-- RAW RECORDS --
"""

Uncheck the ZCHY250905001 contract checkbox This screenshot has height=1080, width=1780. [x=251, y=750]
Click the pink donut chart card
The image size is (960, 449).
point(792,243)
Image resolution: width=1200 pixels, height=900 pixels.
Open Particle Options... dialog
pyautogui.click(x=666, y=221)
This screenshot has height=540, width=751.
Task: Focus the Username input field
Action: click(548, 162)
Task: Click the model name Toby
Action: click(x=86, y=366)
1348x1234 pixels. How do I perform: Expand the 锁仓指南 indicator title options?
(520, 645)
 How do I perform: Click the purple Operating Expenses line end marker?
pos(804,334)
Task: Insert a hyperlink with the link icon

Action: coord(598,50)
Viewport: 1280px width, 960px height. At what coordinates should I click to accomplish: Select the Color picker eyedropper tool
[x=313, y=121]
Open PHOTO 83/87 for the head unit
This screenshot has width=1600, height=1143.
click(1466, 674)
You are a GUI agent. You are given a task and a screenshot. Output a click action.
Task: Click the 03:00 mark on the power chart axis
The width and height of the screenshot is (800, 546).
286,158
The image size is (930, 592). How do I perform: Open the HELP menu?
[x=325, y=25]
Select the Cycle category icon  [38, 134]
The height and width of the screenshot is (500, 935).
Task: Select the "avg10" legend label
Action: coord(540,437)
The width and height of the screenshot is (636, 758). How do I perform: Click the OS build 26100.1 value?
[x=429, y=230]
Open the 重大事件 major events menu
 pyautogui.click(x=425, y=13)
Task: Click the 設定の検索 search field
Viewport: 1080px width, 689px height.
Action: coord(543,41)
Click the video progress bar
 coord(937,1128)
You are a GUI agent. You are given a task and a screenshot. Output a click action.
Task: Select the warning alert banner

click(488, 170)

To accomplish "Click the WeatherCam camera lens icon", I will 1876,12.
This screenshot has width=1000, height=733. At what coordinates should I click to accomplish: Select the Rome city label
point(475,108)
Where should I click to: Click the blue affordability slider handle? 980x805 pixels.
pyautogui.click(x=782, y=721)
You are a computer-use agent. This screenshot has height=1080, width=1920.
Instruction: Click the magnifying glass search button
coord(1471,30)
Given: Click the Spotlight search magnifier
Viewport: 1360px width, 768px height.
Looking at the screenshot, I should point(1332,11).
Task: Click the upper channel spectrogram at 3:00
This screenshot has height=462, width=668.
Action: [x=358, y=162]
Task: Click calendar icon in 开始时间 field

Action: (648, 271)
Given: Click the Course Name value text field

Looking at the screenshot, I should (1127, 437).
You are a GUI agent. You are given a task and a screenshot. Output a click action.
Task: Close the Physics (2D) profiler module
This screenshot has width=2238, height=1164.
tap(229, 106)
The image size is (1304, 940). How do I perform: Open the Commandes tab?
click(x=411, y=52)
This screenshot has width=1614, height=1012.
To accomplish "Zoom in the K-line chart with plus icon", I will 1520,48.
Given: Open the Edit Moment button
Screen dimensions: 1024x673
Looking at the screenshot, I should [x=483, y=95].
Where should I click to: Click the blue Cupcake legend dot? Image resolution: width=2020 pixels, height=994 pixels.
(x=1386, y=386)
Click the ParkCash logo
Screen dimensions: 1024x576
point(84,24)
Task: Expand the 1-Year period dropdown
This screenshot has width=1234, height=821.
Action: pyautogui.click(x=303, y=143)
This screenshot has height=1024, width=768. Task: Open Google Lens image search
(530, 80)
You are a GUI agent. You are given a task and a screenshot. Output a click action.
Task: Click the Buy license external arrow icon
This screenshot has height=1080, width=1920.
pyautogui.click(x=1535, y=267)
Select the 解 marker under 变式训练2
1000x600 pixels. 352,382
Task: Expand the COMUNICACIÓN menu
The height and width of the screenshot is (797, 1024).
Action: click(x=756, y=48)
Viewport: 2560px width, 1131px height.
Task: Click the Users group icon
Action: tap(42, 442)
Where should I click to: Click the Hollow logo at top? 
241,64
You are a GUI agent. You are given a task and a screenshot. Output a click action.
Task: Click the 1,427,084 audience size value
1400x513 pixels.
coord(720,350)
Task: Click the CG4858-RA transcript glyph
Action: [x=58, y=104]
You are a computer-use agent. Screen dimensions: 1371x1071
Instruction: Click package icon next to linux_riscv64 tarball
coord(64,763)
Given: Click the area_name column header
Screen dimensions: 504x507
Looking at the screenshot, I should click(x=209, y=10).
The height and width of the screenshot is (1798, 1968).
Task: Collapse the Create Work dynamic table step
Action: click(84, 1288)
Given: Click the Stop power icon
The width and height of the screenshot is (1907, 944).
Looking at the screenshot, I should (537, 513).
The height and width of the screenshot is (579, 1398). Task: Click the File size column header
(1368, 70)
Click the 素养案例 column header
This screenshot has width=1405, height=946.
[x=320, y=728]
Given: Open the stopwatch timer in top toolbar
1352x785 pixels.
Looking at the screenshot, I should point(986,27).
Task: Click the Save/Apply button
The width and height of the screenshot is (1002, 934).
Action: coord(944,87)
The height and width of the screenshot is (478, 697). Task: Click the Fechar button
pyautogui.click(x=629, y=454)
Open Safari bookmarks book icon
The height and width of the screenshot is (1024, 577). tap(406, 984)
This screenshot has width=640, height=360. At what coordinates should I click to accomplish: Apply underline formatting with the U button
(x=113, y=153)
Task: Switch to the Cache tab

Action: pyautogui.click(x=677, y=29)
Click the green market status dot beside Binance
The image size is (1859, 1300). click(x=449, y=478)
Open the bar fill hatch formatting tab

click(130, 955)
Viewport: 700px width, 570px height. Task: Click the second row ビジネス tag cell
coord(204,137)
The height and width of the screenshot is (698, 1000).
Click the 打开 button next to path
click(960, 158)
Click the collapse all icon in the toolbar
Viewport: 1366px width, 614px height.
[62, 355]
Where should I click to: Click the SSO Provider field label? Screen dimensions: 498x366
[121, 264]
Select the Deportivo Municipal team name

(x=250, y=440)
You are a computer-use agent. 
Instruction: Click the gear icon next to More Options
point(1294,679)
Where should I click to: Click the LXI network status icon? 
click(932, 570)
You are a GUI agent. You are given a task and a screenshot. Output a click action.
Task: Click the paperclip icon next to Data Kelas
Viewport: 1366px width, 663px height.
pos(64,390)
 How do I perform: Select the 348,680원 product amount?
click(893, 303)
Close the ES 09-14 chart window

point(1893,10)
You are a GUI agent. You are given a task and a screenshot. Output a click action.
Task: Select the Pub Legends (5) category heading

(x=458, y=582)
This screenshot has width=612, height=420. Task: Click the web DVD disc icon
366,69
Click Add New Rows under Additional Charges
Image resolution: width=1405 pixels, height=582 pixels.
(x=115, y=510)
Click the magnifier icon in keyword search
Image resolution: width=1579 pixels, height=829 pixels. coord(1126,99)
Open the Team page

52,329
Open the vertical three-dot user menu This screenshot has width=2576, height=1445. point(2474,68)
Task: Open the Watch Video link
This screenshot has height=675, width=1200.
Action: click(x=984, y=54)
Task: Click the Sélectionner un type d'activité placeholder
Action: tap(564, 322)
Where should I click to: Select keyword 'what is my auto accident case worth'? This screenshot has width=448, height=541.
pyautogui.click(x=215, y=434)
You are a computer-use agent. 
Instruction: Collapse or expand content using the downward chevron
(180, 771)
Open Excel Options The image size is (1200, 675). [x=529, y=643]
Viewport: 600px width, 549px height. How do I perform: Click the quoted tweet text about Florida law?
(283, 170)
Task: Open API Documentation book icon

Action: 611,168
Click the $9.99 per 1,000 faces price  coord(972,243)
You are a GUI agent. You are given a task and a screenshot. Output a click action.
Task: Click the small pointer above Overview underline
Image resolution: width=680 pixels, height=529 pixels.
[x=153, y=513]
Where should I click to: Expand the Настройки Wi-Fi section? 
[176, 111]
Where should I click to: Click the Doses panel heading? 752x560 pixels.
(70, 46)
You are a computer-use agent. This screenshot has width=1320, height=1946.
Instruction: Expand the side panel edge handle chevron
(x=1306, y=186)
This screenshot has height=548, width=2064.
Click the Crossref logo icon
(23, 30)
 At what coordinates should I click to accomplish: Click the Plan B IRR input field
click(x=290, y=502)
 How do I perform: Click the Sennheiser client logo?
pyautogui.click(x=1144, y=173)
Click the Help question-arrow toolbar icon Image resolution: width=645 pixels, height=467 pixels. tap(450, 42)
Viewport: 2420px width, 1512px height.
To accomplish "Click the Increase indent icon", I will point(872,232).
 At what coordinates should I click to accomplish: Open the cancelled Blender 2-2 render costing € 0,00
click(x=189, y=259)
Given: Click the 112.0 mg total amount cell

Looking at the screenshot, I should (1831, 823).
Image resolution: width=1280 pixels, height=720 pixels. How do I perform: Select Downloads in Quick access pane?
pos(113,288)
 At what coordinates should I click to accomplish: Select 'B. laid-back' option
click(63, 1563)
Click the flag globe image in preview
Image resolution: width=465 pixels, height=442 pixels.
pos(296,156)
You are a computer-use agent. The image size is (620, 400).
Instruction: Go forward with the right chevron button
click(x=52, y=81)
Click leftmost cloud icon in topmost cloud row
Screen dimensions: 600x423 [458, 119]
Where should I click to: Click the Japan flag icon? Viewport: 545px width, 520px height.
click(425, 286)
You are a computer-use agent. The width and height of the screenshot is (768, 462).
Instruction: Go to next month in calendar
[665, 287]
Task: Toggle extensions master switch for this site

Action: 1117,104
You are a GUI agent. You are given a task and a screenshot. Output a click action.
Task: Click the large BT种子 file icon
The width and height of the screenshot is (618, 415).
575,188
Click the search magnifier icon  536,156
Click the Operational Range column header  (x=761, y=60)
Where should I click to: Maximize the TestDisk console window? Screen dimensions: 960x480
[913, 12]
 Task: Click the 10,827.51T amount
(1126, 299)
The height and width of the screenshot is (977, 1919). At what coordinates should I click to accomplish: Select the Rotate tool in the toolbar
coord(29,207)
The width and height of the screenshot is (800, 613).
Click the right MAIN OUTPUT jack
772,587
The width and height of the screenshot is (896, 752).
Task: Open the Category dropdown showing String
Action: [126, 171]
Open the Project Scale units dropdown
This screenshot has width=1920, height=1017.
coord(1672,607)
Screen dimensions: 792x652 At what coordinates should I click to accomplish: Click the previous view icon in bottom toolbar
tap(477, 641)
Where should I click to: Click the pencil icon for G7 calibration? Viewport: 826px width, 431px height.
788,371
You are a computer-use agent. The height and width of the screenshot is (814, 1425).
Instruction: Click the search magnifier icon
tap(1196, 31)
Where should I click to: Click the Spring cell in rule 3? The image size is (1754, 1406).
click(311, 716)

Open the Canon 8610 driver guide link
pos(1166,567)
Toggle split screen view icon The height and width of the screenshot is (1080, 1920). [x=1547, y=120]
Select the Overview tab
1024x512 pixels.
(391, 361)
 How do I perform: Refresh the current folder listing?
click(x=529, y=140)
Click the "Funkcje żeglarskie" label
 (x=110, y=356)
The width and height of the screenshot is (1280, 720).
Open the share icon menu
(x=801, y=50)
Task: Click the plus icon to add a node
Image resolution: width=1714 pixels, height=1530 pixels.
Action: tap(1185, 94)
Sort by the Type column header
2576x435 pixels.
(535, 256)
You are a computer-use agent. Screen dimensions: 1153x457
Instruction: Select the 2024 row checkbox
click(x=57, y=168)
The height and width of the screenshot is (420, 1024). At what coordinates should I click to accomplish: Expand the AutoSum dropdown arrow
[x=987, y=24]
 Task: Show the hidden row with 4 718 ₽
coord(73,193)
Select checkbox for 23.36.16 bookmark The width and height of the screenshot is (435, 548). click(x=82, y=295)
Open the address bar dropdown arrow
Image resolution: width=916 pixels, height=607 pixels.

"""

-- WHAT IS BEING ASKED --
Reproduce the lines of the listing from the one containing "The height and width of the screenshot is (420, 1024)." through the end of the listing, inclusive, substituting "drop-down arrow" for every occurrence of "dropdown arrow" and leaving all else unchanged.

-- EXERCISE OUTPUT --
The height and width of the screenshot is (420, 1024). At what coordinates should I click to accomplish: Expand the AutoSum drop-down arrow
[x=987, y=24]
 Task: Show the hidden row with 4 718 ₽
coord(73,193)
Select checkbox for 23.36.16 bookmark The width and height of the screenshot is (435, 548). click(x=82, y=295)
Open the address bar drop-down arrow
Image resolution: width=916 pixels, height=607 pixels.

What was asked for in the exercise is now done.